Bowen Fang, Zixiao Yang, Xuan Di

TL;DR
TraveLLM leverages large language models to create disruption-aware public transit routing systems that process natural language queries and real-time map data, improving navigation during urban disruptions.
Contribution
This work introduces a novel LLM-based system for dynamic public transit routing that effectively incorporates real-time disruptions and user constraints, a gap in existing navigation solutions.
Findings
GPT-4 effectively generates viable travel plans during disruptions
LLMs can incorporate user preferences and real-time data
Benchmark results show LLMs outperform traditional methods in complex scenarios
Abstract
Existing navigation systems often fail during urban disruptions, struggling to incorporate real-time events and complex user constraints, such as avoiding specific areas.
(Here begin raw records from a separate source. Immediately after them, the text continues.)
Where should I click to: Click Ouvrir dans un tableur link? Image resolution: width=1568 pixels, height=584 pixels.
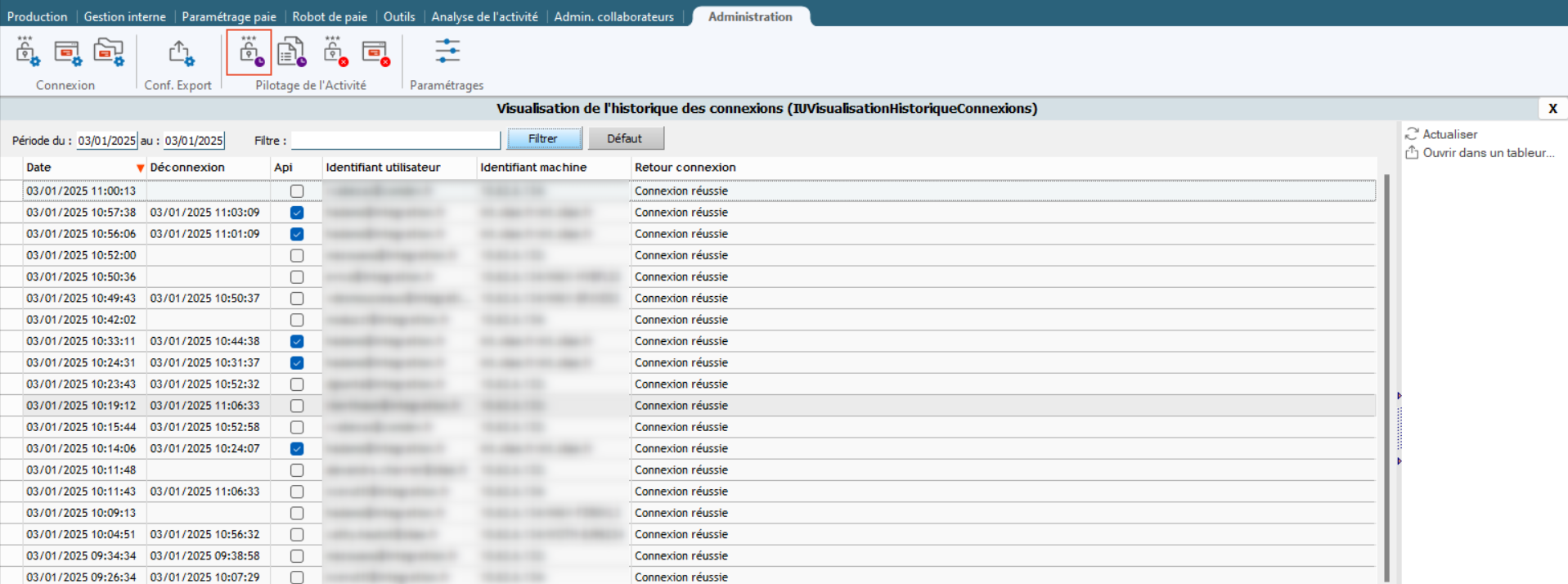[1487, 153]
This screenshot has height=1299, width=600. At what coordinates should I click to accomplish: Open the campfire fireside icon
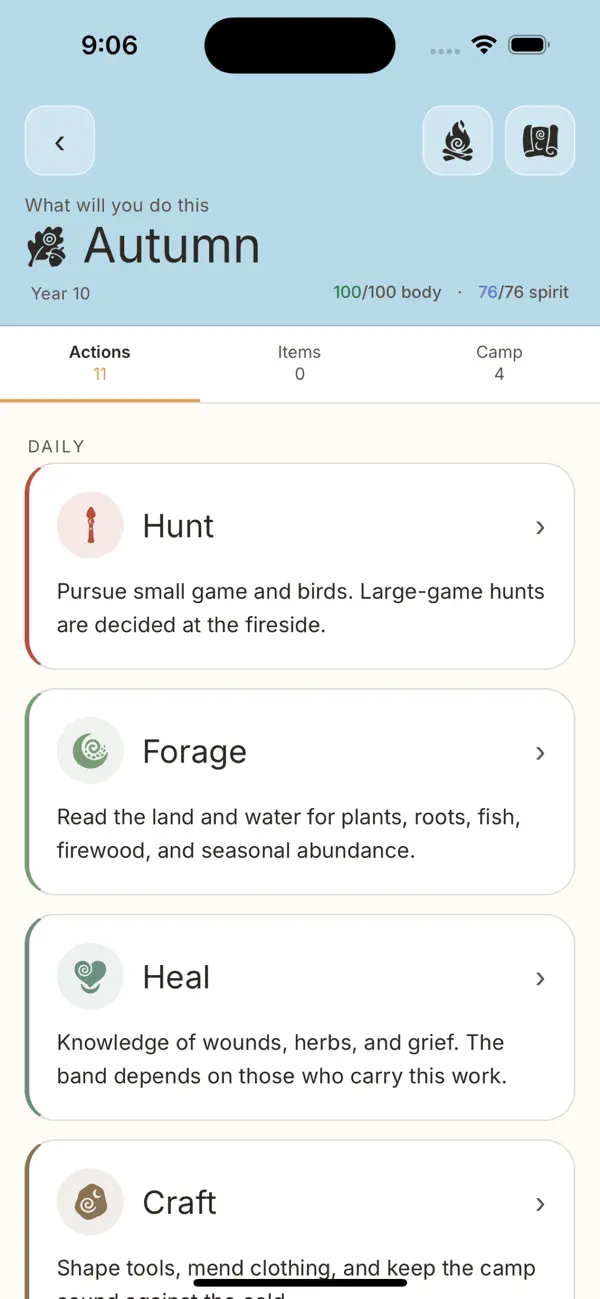click(458, 141)
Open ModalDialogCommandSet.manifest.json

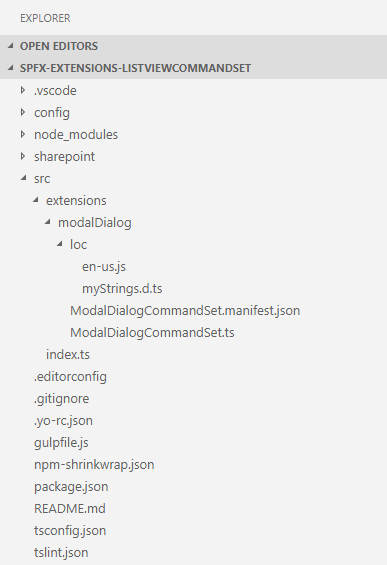[x=185, y=311]
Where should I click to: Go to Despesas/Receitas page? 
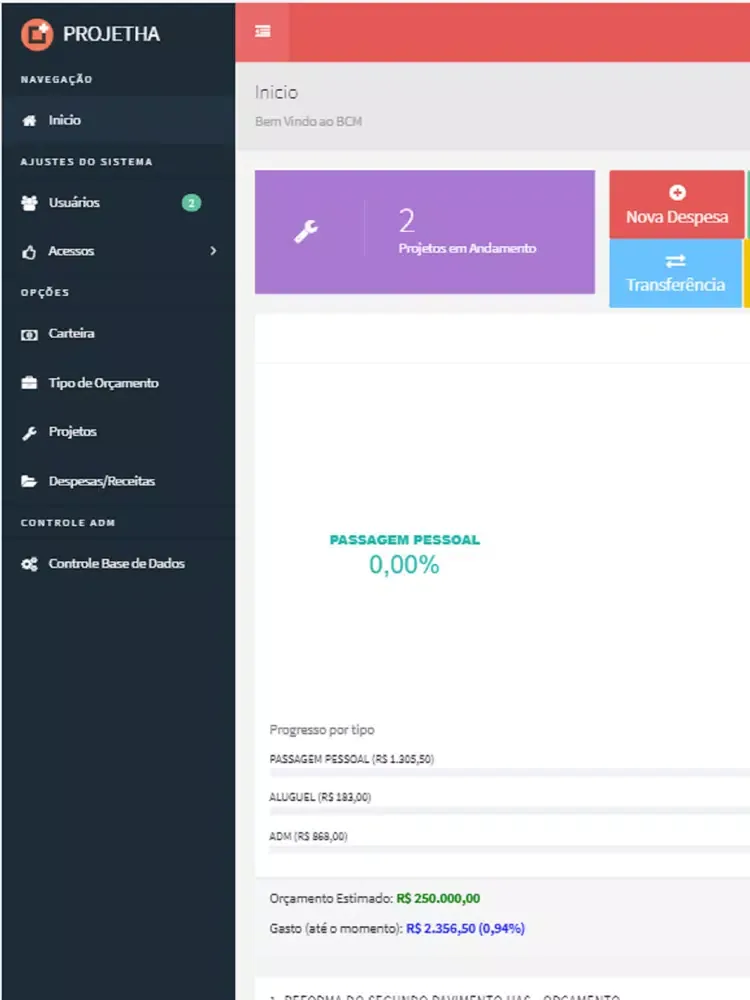(102, 481)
We address this gap with TraveLLM, a system using Large Language Models (LLMs) for disruption-aware public transit routing. We leverage LLMs' reasoning capabilities to directly process multimodal user queries combining natural language requests (origin, destination, preferences, disruption info) with map data (e.g., subway, bus, bike-share). To evaluate this approach, we design challenging test scenarios reflecting real-world disruptions like weather events, emergencies, and dynamic service availability. We benchmark the performance of state-of-the-art LLMs, including GPT-4, Claude 3, and Gemini, on generating accurate travel plans. Our experiments demonstrate that LLMs, notably GPT-4, can effectively generate viable…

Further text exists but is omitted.